First, as Lindsay Judge, who conducted research on the pilot for the Child Poverty Action Group (CPAG) to be released on Monday, points out: “If you focus on hours, you individualise the problem of low pay. It allows employers to take their eye off pay, and it allows the state to take their eye off benefits.”
Sure, I understand each of the words individually but taken together it seems to be nothing but a sorta humming along the lines of “bastard Tories, vote Labour” or summat.
Individualise the problem of low pay?
I think it means you should be doing a class analysis rather than investigating actual low pay, or something.
But we are a hive, no individual workers!
The problem of low pay shouldn’t be resolved by more hours, it should be resolved by more pay per hour.
Would be my guess.
“the cost of the trial, incidentally, is £15m, which I am prepared to bet real money is more than the scheme will ever save”
Since the entirity of my knowledge on this trial comes from her I won’t take that bet, but but could be interesting if a conservative wonk sees an opportunity.
It means that CPAG reckons the employer should pay enough to support the whole family if the bread-winner turns up for a single hour rather than for a full working week.
Expecting someone to actually work for their living is cruel and unreasonable.
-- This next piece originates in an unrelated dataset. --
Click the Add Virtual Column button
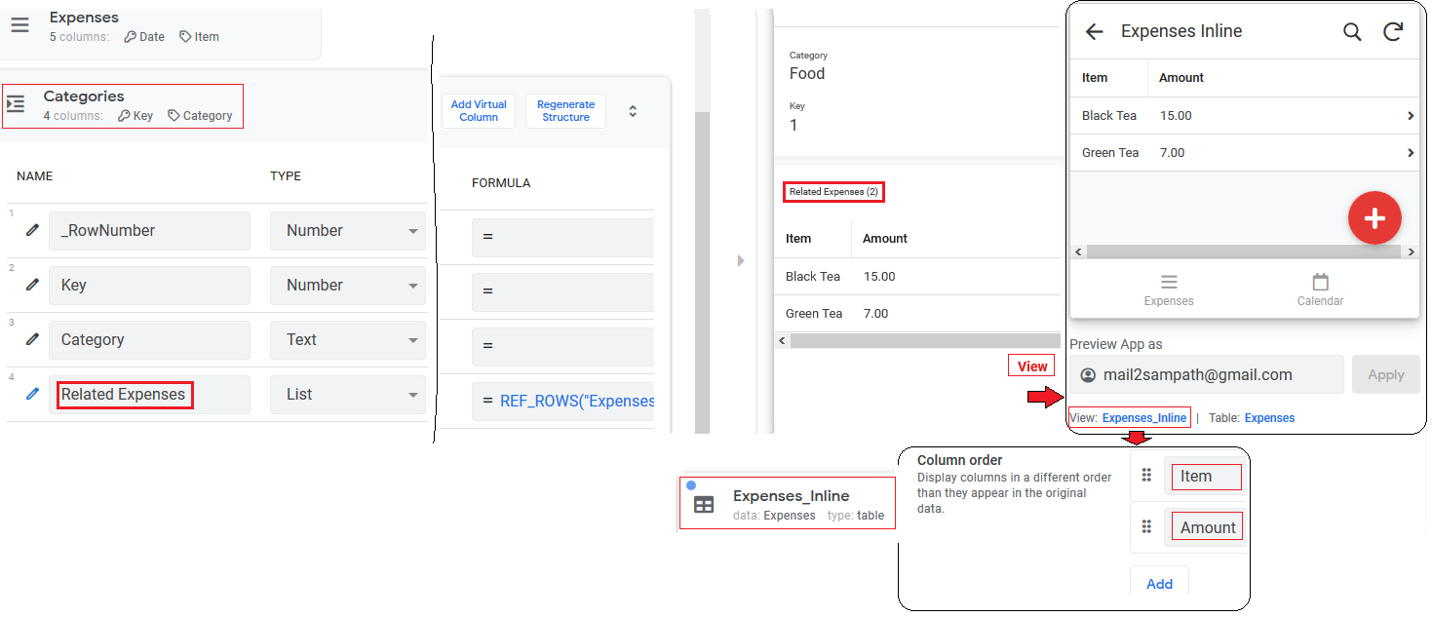 point(479,110)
I saw a fakecharity (CPAG) was involved & didn’t bother reading any further…
It means that all the supposed concerns about poverty fade away as soon as you try to examine a specific case. Same as tax justice: everyone knows that all companies are illegally evading taxes, but when you examine them individually you can’t actually find any evasion. Doesn’t stop them propagating the message.
“By placing the emphasis on hours the government individualises responsibility for poverty: parents have to solve the problem themselves by working more hours, no matter how incompatible this may be with their caring responsibilities.”
From the new statesman..sarah judge. she does do justice about the incentives they’re trying to build into the system.
I can’t understand the quoted sentence, but CPAG claims that there are various causes of poverty that a focus on work as the sole solution won’t solve.
Simple answer, increase pay rate and reduce time – wages bill remains same, all are happy.
It’s explained in the New Statesman article linked:
In other words, it blames the low paid part-time workers for being low-paid part-time workers and tries to get them to fix the problem of them not earning enough to feed the kids instead of the government or employers doing it. Such a policy blames the individual, not the community.